The man who perhaps feels it is most necessary to win this year's playoffs is Cunningham, who, despite a 395-173 career record in his six seasons, hasn't seemed to glean any real joy from his work. "There's been a lot of pressure on him," Guard Clint Richardson says. "You would think it would be fun coaching this team, but in a way it's not, because we have to win the title sometime.
"All along people have said that you really don't have to coach this team. But a very talented bunch like this can be poison if it's not coached, because everyone would just go off in his own direction and the team would get messed up. Cunningham hasn't gotten his due yet, but since his early years he's gotten much better. The big thing is he has more confidence in us; he'll stay with us a little longer. Before he lacked patience."
That patience was evident during Game 3. Rookie Forward Marc Iavaroni was yanked by Cunningham with 5:59 remaining in the third quarter after two consecutive turnovers leading to two Milwaukee scores. "The way Marc was playing then, I didn't think we'd see him the rest of the playoffs," one Sixer said later. Yet in less than five minutes Cunningham returned Iavaroni to the floor.
Such confidence-building moves have no doubt been helpful, but one shouldn't forget that the Sixers' march through the playoffs was preordained by Moses. As the Sixers trained for their opening round against New York, Cunningham asked Malone how he saw the upcoming playoffs. Malone rumbled, "Fo', fo' and fo'," as in three four-game sweeps on the way to Philadelphia's first title since 1967, when Cunningham was the sixth man and Chamberlain was The Man. But ever since Katz plucked Malone from Houston last September and gave him $13.2 million over six years, he has been The Man. A two-time MVP who has led the league in rebounding the past three years, Malone ended the power shortage that had caused the Sixers to fizzle out in the 1980 and '82 NBA finals against the Lakers.

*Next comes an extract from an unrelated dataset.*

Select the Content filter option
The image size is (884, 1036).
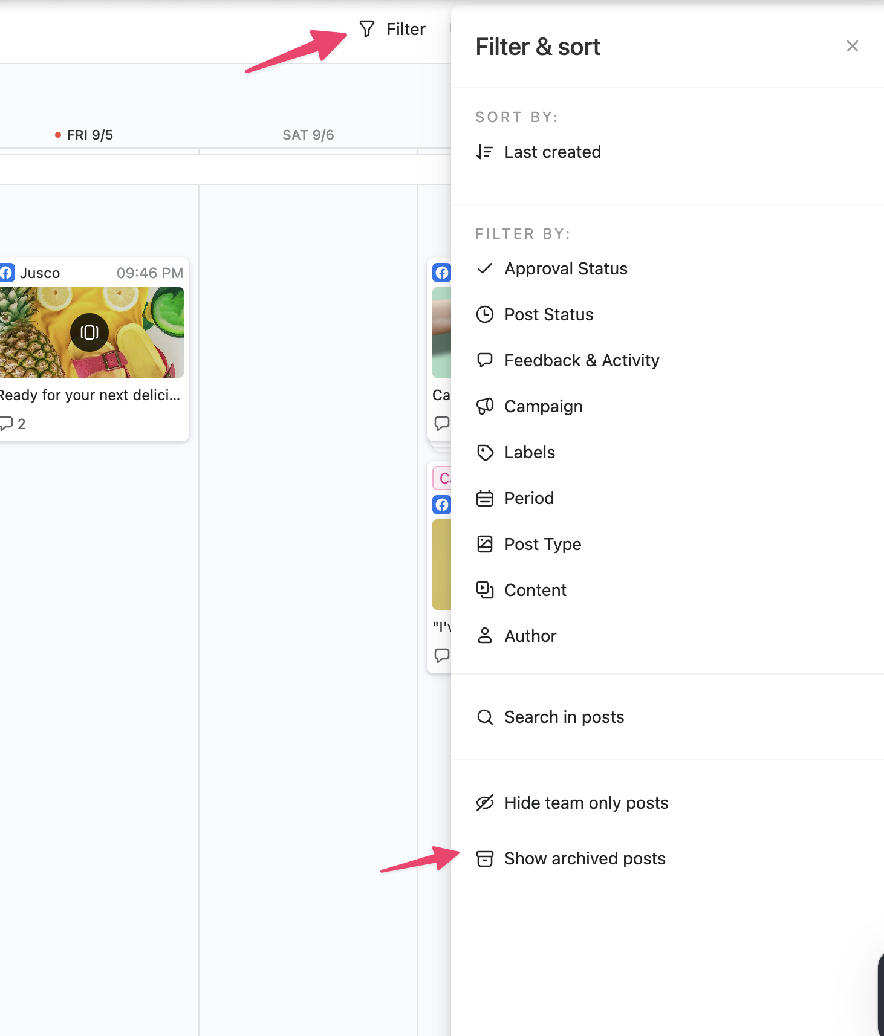click(x=535, y=590)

This season Malone quickly defused criticism that he couldn't play the Sixers' running game. "It's Julius' team; I'm just here to work hard," he said before play began. But it soon became apparent that Malone was Philly's most important player. Indeed, when Malone sat out the last four regular-season games with tendinitis of the right knee, the Sixers won only one of them.
Then, during the Sixers' week off before the start of postseason play, Malone developed an inflamed left knee, causing much trepidation. But he exploded for 38 points and 17 rebounds in the opener against the Knicks and, apart from the first game against the Bucks—when Bob Lanier and a sagging Buck defense held Malone to 14 points—he has been a force that no one has been able to deal with.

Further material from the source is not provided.